À noter : chaque structure déjà créée dispose d’un délai de 2 ans pour se mettre en conformité avec ce régime. En clair, les 500 établissements ou services déjà en place (exception faite de services en établissement pénitentiaire pour mineurs) vont devoir présenter leur dossier en CROSMS … avant novembre 2008. C’est pourquoi, pour ces structures en place, le décret ouvre un plan de travail précis :
- La création rapide de tous les outils de communication et de participation de la loi du 2 janvier 2002 (voir mon billet du 30 avril 2007),
- La mise en place d’un projet d’établissement, valable pour 5 ans,
- Le développement d’une évaluation (élaboration des références, critères et indicateurs de la qualité, mesure des écarts entre ces indicateurs et les réalités pratiques, élaboration d’axes de progrès et de chantiers d’amélioration),
- L’élaboration d’un dossier (procédure simplifiée) de présentation de la structure en vue du passage pour avis en CROSMS.
… à vivre comme une opportunité
Je confirme ce que je dis bien souvent aux responsables ou directeurs en formation de la PJJ : cette normalisation, évidemment difficile compte tenu de l’ampleur des chantiers concrets, ne peut être considérée comme un risque ou un abandon. Elle est une occasion importante de développer la spécificité éducative et sociale et l’appui sur une situation de droit… Elle doit donc être considérée comme un vecteur de progrès et non comme une difficulté.

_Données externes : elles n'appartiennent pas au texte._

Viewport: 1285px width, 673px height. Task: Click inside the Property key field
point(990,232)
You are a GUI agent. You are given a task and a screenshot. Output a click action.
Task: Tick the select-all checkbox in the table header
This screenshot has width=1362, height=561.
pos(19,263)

Évidemment, cela veut dire qu’une application intelligente de ce plan de travail doit être soutenue par les directions départementales et régionales, point d’appui des structures. Je propose d'éviter les injonctions et la seule centration sur la production de documents. Je propose de créer les supports (projets départementaux, ressources en consultants, etc…). Je propose de développer des démarches par étapes : 1. outils 2002-2, 2. schémas directeurs des projets, 3. Appropriation des schémas directeurs et élaboration de références/critères/indicateurs qualité, 4. mesures de terrain et suivi en axes de progrès, 5. projets d'établissement complets, intégrant les chantiers d'amélioration de la qualité). Je propose surtout de soutenir une dynamique partagée. Cette dynamique est un objectif, tant interne à chaque structure, qu’externe (articulation avec l’organisation territoriale). C’est même l’objectif majeur. S’il est réalisé, la normalisation deviendra support de progrès.